What needs to be done
The expected output is the line holding "Task: Focus the Message text area" plus every line after it through the end of the listing, copied exactly.
----------
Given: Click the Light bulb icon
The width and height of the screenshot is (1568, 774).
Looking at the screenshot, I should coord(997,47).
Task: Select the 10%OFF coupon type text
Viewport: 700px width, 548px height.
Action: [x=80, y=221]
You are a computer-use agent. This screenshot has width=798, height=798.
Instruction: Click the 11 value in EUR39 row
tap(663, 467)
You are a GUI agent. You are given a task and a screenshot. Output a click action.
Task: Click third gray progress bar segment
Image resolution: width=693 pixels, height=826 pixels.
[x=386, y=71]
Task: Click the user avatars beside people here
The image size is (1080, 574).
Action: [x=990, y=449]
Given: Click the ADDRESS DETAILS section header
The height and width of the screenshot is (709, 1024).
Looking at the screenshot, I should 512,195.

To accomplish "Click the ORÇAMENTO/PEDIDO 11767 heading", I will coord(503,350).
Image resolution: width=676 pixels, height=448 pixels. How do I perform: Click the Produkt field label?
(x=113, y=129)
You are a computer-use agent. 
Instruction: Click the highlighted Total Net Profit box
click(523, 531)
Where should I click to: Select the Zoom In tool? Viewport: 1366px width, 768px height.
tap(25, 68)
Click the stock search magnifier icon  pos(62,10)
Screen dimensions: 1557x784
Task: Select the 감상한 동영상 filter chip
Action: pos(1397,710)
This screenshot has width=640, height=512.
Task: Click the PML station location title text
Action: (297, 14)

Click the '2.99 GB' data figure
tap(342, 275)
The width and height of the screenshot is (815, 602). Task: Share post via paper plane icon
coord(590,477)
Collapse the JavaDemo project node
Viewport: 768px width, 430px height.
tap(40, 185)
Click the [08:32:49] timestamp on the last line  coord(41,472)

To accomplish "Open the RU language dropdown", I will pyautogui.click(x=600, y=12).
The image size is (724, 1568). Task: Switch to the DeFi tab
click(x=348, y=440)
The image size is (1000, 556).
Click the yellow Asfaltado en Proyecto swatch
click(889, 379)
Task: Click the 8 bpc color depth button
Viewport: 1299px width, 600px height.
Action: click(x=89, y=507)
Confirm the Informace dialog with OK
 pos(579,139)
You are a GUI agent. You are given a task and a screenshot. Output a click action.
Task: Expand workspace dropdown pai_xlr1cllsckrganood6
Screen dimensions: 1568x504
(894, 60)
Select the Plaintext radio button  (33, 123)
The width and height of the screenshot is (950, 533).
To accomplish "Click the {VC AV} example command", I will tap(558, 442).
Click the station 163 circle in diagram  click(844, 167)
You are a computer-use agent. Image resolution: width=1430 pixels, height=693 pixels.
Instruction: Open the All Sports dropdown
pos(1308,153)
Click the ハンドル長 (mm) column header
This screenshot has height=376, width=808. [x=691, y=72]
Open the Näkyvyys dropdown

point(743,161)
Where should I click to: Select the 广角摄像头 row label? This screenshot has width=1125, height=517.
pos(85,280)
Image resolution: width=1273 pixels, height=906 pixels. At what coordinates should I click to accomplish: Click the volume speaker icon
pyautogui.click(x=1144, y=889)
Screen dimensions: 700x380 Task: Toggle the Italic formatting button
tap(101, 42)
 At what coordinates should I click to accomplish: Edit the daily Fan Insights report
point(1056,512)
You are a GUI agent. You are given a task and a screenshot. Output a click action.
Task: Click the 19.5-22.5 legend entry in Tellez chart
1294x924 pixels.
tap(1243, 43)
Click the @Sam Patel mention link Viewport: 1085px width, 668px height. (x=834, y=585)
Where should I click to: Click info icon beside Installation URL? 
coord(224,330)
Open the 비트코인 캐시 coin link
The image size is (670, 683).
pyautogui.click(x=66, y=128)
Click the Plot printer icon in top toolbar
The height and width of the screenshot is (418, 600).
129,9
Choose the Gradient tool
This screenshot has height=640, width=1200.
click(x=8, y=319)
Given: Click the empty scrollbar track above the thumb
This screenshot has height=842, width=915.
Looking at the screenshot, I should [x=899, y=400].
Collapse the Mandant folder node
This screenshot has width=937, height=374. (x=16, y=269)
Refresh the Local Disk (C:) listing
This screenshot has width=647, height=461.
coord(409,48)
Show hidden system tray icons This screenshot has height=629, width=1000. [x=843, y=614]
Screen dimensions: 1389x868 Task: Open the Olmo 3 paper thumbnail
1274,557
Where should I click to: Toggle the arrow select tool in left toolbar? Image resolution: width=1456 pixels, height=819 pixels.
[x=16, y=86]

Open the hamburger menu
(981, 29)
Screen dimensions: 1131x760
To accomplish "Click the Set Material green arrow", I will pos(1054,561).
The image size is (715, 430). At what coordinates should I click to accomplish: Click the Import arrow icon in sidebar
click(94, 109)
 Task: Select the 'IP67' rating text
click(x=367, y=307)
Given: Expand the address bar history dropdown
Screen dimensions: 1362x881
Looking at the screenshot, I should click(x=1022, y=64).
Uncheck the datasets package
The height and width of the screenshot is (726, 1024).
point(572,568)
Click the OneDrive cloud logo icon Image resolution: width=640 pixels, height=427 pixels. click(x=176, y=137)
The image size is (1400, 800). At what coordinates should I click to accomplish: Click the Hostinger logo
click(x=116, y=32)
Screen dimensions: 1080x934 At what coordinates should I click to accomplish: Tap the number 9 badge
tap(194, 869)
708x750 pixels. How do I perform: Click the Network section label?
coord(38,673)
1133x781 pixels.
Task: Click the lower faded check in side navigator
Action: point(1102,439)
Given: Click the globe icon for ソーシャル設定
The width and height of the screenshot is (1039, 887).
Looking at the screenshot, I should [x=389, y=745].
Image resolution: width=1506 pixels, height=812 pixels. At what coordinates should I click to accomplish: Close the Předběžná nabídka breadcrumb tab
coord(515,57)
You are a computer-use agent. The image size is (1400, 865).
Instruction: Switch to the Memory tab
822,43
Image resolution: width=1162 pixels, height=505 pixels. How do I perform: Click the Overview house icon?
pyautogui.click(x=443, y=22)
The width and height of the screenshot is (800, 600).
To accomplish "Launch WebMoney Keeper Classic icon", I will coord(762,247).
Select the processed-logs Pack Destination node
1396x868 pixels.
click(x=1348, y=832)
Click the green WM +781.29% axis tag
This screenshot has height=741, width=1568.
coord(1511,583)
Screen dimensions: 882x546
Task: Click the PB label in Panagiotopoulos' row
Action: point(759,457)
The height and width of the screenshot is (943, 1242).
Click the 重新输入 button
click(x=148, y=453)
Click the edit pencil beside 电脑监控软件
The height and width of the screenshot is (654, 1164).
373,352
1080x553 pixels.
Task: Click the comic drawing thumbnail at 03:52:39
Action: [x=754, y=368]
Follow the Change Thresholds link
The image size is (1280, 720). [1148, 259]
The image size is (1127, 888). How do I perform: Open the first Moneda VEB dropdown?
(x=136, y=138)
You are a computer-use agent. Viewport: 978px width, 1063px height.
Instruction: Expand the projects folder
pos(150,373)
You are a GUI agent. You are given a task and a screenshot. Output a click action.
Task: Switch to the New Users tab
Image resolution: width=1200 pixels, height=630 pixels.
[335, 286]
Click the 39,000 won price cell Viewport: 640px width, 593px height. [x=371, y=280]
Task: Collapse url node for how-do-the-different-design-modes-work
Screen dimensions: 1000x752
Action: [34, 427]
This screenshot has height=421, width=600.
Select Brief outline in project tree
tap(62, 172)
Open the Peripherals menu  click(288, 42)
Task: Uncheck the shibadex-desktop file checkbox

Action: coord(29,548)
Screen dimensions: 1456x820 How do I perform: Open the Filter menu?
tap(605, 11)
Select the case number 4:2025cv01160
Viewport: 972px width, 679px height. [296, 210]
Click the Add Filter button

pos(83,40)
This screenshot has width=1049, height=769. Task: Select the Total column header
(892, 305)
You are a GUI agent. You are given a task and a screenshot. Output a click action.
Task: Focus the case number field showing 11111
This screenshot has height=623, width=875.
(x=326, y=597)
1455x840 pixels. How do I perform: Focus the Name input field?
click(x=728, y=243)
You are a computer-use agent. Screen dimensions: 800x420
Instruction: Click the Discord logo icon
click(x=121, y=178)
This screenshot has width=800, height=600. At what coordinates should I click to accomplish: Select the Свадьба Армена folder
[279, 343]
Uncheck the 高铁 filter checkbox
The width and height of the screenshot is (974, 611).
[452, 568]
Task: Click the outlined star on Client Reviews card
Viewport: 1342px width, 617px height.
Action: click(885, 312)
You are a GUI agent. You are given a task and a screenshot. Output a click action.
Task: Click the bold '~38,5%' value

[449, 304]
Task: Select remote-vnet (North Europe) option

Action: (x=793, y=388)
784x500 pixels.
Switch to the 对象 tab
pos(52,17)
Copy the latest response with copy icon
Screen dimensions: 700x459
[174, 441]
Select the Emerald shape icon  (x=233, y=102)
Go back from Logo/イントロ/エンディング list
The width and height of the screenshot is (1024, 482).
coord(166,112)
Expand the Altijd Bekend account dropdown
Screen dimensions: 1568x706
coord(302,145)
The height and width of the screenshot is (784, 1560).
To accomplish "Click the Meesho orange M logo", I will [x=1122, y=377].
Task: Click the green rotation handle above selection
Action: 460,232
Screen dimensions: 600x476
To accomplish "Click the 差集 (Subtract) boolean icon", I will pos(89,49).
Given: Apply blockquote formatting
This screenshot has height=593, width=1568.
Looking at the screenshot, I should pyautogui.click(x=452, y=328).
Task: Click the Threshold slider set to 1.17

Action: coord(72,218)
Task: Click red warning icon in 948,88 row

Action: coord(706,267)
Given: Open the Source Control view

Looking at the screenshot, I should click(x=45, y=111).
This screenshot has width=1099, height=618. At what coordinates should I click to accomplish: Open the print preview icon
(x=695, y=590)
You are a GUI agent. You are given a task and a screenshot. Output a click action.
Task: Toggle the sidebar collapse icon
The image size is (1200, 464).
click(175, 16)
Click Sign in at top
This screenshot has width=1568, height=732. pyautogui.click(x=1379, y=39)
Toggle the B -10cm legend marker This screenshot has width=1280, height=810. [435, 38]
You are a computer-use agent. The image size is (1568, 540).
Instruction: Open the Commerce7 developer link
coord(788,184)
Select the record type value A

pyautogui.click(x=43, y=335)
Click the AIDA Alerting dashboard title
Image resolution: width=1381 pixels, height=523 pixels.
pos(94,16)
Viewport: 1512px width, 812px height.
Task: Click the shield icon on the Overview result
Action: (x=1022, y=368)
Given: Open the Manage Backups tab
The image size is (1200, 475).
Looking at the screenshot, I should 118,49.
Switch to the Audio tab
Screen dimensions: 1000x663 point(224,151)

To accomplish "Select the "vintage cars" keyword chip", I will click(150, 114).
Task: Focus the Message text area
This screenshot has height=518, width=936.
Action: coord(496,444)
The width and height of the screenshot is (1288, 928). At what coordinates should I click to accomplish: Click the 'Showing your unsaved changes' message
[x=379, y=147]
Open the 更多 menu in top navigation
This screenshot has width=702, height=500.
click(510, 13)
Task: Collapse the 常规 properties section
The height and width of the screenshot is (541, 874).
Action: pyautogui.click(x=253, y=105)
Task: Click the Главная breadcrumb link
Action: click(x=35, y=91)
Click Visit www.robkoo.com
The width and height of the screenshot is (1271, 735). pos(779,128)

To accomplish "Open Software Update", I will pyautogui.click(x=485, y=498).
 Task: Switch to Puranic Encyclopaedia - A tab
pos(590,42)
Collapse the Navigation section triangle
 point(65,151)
----------
Answer below
Task: Focus the Message text area
This screenshot has height=518, width=936.
Action: coord(496,444)
The width and height of the screenshot is (1288, 928). At what coordinates should I click to accomplish: Click the 'Showing your unsaved changes' message
[x=379, y=147]
Open the 更多 menu in top navigation
This screenshot has width=702, height=500.
click(510, 13)
Task: Collapse the 常规 properties section
The height and width of the screenshot is (541, 874).
Action: pyautogui.click(x=253, y=105)
Task: Click the Главная breadcrumb link
Action: click(x=35, y=91)
Click Visit www.robkoo.com
The width and height of the screenshot is (1271, 735). pos(779,128)

To accomplish "Open Software Update", I will pyautogui.click(x=485, y=498).
 Task: Switch to Puranic Encyclopaedia - A tab
pos(590,42)
Collapse the Navigation section triangle
 point(65,151)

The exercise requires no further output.